#### Record list ####

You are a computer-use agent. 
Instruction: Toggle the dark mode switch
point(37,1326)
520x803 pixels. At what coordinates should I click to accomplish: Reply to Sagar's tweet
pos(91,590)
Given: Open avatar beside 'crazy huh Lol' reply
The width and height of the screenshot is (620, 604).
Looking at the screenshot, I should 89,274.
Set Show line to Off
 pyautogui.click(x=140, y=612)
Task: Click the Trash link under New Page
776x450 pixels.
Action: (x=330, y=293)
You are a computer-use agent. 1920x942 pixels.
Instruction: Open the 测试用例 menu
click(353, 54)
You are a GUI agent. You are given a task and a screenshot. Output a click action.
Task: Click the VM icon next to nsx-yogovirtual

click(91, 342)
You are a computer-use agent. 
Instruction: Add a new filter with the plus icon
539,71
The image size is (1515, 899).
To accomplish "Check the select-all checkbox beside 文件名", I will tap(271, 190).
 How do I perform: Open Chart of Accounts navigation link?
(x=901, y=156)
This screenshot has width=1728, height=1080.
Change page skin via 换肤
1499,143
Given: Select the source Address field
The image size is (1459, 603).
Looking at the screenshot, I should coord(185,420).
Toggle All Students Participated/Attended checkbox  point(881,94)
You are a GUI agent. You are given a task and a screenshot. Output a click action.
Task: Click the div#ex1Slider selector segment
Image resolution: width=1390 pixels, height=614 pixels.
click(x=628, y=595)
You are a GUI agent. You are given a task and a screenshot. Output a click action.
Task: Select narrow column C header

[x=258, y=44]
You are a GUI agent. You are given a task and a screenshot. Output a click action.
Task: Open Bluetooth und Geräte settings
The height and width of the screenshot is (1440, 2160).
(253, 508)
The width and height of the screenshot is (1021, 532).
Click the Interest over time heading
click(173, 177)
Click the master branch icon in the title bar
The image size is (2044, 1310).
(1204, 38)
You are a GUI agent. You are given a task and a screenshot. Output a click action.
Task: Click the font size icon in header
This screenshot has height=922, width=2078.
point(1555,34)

####

• _What you should do_
Quote every line of the listing above word for word.

• _Full output_
You are a computer-use agent. 
Instruction: Toggle the dark mode switch
point(37,1326)
520x803 pixels. At what coordinates should I click to accomplish: Reply to Sagar's tweet
pos(91,590)
Given: Open avatar beside 'crazy huh Lol' reply
The width and height of the screenshot is (620, 604).
Looking at the screenshot, I should 89,274.
Set Show line to Off
 pyautogui.click(x=140, y=612)
Task: Click the Trash link under New Page
776x450 pixels.
Action: (x=330, y=293)
You are a computer-use agent. 1920x942 pixels.
Instruction: Open the 测试用例 menu
click(353, 54)
You are a GUI agent. You are given a task and a screenshot. Output a click action.
Task: Click the VM icon next to nsx-yogovirtual

click(91, 342)
You are a computer-use agent. 
Instruction: Add a new filter with the plus icon
539,71
The image size is (1515, 899).
To accomplish "Check the select-all checkbox beside 文件名", I will tap(271, 190).
 How do I perform: Open Chart of Accounts navigation link?
(x=901, y=156)
This screenshot has width=1728, height=1080.
Change page skin via 换肤
1499,143
Given: Select the source Address field
The image size is (1459, 603).
Looking at the screenshot, I should coord(185,420).
Toggle All Students Participated/Attended checkbox  point(881,94)
You are a GUI agent. You are given a task and a screenshot. Output a click action.
Task: Click the div#ex1Slider selector segment
Image resolution: width=1390 pixels, height=614 pixels.
click(x=628, y=595)
You are a GUI agent. You are given a task and a screenshot. Output a click action.
Task: Select narrow column C header

[x=258, y=44]
You are a GUI agent. You are given a task and a screenshot. Output a click action.
Task: Open Bluetooth und Geräte settings
The height and width of the screenshot is (1440, 2160).
(253, 508)
The width and height of the screenshot is (1021, 532).
Click the Interest over time heading
click(173, 177)
Click the master branch icon in the title bar
The image size is (2044, 1310).
(1204, 38)
You are a GUI agent. You are given a task and a screenshot. Output a click action.
Task: Click the font size icon in header
This screenshot has height=922, width=2078.
point(1555,34)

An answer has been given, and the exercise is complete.